Q&A on Sequential Statistics in A/B Testing

Georgi Georgiev

Sequential statistics are gathering interest and there are more and more questions posed by CROs looking into the matter. For this article I teamed up with Lucia van den Brink, a distinguished CRO consultant who recently started using Analytics Toolkit and integrated frequentist sequential testing into her client workflow. In this short interview she asks questions from the view of a CRO practitioner and their clients and stakeholders. In my answers I draw on my experience as an early advocate for the adoption of sequential statistics, as a developer implementing these methods at Analytics Toolkit, as well as an advisor on the introduction of sequential testing at ABSmartly’s A/B testing platform.

Lucia: What was your reason to create Analytics-Toolkit.com?

Georgi: Initially it was a project aimed at helping Google Analytics professionals automate GA-related tasks at scale, as well as enhance GA data in various ways. My focus, however, soon shifted from web analytics to statistics and in particular – statistical analyses of online A/B tests. As I was noticing significant issues with how statistics were applied in the A/B testing practice, I started to point them out. I wasn’t satisfied with just that as I wanted to also offer solutions to the problems that I covered. For example, after discussing the issue of multiple comparisons where people were incorrectly analyzing A/B/N tests by separate pairwise comparisons (e.g. testing B v A, C v A, and D v A, separately), I added a statistical significance calculator with multiple comparisons adjustments. This allowed users to perform analyses of A/B/N tests with rigorous control of the false positive rate at a time where pretty much no other tool offered it.

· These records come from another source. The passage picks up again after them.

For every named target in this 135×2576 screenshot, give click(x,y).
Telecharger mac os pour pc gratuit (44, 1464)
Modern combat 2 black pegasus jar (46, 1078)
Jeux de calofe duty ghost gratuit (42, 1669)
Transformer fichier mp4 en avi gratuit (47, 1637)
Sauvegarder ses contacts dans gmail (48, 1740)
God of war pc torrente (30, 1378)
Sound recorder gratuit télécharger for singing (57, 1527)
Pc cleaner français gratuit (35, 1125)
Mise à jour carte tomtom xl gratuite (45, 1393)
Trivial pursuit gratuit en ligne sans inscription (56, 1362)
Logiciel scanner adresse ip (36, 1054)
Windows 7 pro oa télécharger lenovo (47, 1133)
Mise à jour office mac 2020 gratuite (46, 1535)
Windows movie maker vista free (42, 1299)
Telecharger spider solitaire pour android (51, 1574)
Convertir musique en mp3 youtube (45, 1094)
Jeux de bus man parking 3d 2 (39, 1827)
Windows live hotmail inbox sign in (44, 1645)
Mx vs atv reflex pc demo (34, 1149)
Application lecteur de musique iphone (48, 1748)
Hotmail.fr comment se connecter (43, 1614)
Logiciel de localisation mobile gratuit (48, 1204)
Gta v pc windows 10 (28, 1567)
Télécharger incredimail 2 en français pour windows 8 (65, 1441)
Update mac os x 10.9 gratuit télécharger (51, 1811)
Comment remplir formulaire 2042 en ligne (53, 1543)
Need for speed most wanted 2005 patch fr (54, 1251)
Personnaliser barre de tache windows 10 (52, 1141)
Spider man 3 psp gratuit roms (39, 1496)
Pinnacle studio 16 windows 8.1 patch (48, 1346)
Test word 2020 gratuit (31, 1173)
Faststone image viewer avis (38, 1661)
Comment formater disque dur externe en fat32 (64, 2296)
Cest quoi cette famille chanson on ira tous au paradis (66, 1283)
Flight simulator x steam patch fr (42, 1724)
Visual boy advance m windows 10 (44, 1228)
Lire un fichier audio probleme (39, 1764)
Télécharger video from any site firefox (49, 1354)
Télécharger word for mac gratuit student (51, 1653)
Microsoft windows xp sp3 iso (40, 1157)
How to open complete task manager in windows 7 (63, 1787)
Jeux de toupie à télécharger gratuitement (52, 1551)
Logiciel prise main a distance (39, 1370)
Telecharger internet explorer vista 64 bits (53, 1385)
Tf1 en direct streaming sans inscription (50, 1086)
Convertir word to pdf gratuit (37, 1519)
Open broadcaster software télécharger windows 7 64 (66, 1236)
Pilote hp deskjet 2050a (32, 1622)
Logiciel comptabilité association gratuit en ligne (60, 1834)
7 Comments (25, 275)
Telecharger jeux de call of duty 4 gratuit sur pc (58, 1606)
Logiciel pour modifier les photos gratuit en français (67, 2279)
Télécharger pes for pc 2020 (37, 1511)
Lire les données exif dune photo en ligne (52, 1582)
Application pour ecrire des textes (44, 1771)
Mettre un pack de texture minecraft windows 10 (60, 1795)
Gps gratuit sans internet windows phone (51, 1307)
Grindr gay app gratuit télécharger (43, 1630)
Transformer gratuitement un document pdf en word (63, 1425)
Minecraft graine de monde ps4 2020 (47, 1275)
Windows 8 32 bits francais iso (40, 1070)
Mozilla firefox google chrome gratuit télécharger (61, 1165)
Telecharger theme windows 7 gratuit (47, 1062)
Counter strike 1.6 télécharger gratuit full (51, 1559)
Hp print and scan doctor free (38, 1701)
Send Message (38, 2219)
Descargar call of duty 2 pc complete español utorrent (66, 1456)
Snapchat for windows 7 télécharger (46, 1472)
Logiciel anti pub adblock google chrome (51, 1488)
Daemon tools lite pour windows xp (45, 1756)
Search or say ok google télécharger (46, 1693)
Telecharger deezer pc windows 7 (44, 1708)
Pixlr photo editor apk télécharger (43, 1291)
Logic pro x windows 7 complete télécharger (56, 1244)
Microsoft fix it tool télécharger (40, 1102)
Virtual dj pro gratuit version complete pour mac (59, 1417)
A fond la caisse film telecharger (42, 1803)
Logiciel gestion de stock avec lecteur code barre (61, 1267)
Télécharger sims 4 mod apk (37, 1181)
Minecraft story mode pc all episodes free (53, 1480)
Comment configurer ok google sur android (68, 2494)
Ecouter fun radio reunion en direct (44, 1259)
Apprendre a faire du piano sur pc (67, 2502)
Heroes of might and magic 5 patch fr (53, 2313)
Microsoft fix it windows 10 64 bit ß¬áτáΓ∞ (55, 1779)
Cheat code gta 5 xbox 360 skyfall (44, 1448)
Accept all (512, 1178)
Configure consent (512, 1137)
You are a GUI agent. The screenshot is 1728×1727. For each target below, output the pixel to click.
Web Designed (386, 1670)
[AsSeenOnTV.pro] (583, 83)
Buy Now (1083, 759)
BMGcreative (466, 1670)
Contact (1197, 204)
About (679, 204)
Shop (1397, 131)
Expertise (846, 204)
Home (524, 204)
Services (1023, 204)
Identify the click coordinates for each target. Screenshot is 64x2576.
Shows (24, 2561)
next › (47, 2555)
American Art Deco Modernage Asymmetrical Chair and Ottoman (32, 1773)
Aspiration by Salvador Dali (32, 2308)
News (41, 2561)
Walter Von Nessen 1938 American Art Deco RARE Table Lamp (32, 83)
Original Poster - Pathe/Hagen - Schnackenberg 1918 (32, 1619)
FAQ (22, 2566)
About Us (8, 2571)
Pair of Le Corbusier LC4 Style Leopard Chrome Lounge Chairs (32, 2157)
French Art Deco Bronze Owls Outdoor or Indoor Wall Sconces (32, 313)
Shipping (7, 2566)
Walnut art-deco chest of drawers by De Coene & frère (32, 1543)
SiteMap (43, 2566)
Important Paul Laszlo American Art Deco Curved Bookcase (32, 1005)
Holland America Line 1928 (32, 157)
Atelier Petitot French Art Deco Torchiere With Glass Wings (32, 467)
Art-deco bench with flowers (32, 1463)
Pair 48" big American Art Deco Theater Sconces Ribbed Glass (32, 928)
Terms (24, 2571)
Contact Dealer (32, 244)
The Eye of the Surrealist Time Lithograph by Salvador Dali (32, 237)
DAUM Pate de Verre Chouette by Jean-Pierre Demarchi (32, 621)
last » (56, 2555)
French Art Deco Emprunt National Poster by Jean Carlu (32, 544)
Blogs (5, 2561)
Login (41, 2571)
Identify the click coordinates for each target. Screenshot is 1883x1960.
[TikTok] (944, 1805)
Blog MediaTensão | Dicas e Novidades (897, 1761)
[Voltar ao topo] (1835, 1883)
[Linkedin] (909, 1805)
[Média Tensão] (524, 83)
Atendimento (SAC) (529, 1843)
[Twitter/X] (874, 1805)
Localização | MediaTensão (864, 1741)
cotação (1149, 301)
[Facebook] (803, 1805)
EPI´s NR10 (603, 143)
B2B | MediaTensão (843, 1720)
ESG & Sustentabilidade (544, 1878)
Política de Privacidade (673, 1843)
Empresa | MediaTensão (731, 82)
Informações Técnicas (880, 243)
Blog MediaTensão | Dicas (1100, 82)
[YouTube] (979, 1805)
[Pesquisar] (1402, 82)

Likewise, when I started talking about the issue of peeking on test outcomes with intent to stop a test (a.k.a. “waiting for significance”) and how that inflates the false positive rate, I began work on what is now known as AGILE and shortly after introduced my first implementation of frequentist sequential testing tailored to CROs.

One tool after another, over time the platform shifted towards offering a suite of statistical tools for planning and analysis of A/B tests distinguished by the statistical rigor and the transparency in the methods employed, as well as being designed in a way that minimizes the possibility of misuse and misinterpretation of statistical methods.

Lucia: Can you explain how sequential statistics work ‘for dummies’?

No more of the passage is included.